There’s a very simple reason that oil, coal and gas interests own our politicians, manipulate our regulators and laws, and are able to destroy our environment: money. So now solar answers – as 2017 showed that global solar energy investments overshadowed that in all other forms of electricity generation, and here in the good ‘ol US of A there’s a healthy wall of money that just got a little bit bigger.
Under the partnership, MEI will develop, finance, own and operate solar projects. The group will focus on ground-mount, rooftop and carport projects ranging from 500 kw to 20 MW, and has the flexibility to enter at various stages of the project life cycle.
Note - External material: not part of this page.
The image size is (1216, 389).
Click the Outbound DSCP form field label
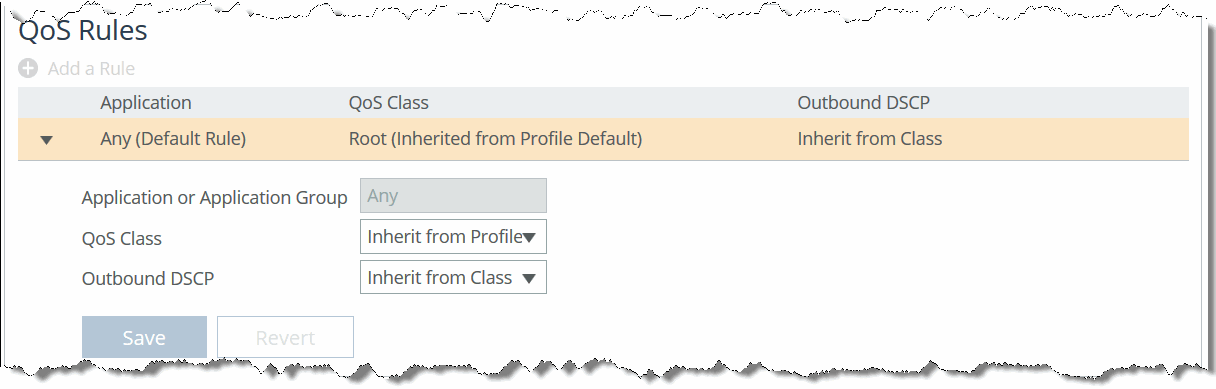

Stonepeak has provided MEI with a 4-year commitment and the MEI team will structure debt and tax equity financing allowing the portfolio to scale to at least $1B in projects over the coming years, representing at least 550 MW in operating C&I assets. Already MEI has closed on its first acquisition, a 12-project portfolio with an estimated delivery in the second half of this year.
The three founding partners, Steven Cunningham, Jack Hachmann and Richard Walsh, state they’ve collectively developed, financed and operated more than 400 MW of distributed generation assets across the United States.
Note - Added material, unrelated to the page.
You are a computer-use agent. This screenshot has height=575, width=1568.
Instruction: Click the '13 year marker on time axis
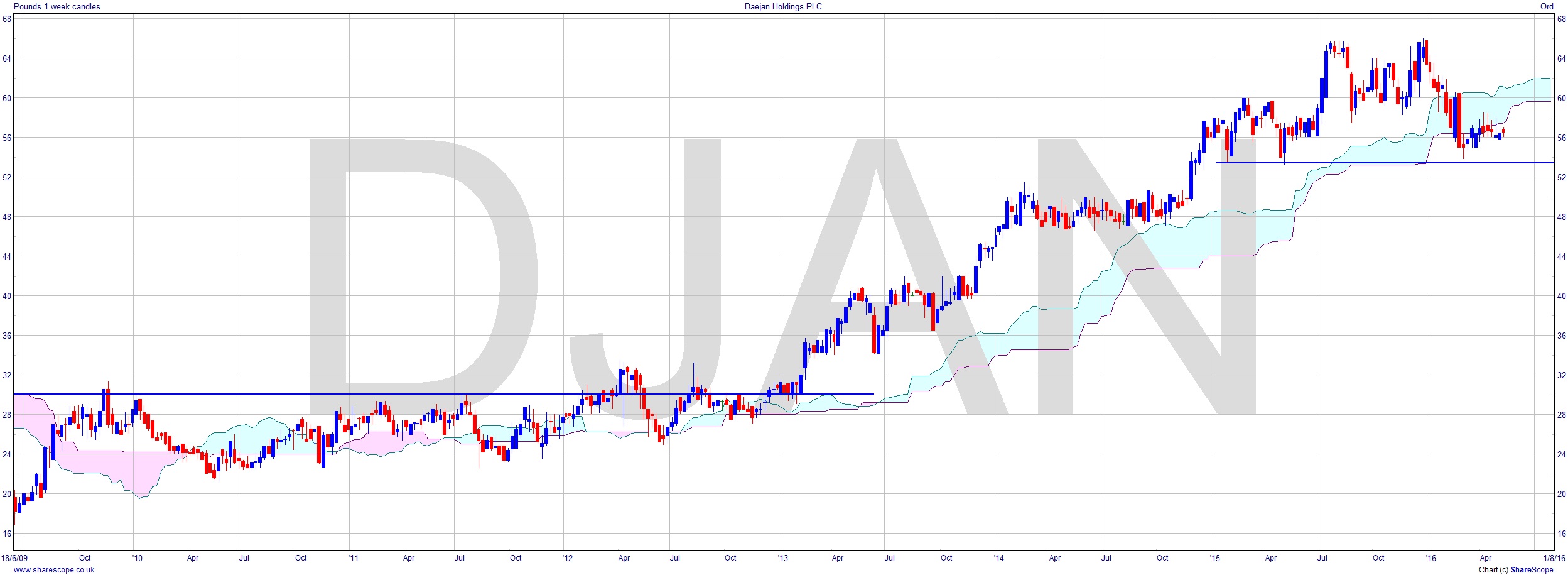pos(782,558)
The company is seeking developers, EPCs and consultants with local knowledge and expertise to bring them projects and portfolios. Additionally, for those in need of work, the group is seeking two Vice President level positions, and a Senior Associate of Business Development.
MEI’s first blog post notes a “financing gap” that, according to the World Economic Forum, only 0.5% of institutional capital is invested in ‘low carbon investments resulting in a $2.5 – $4.8 trillion gap.
Stonepeak notes $15 billion in assets under management, with a focus primarily on fossil fuel operations, as well data centers and telecommunications. The fund is also involved in a desalination plant.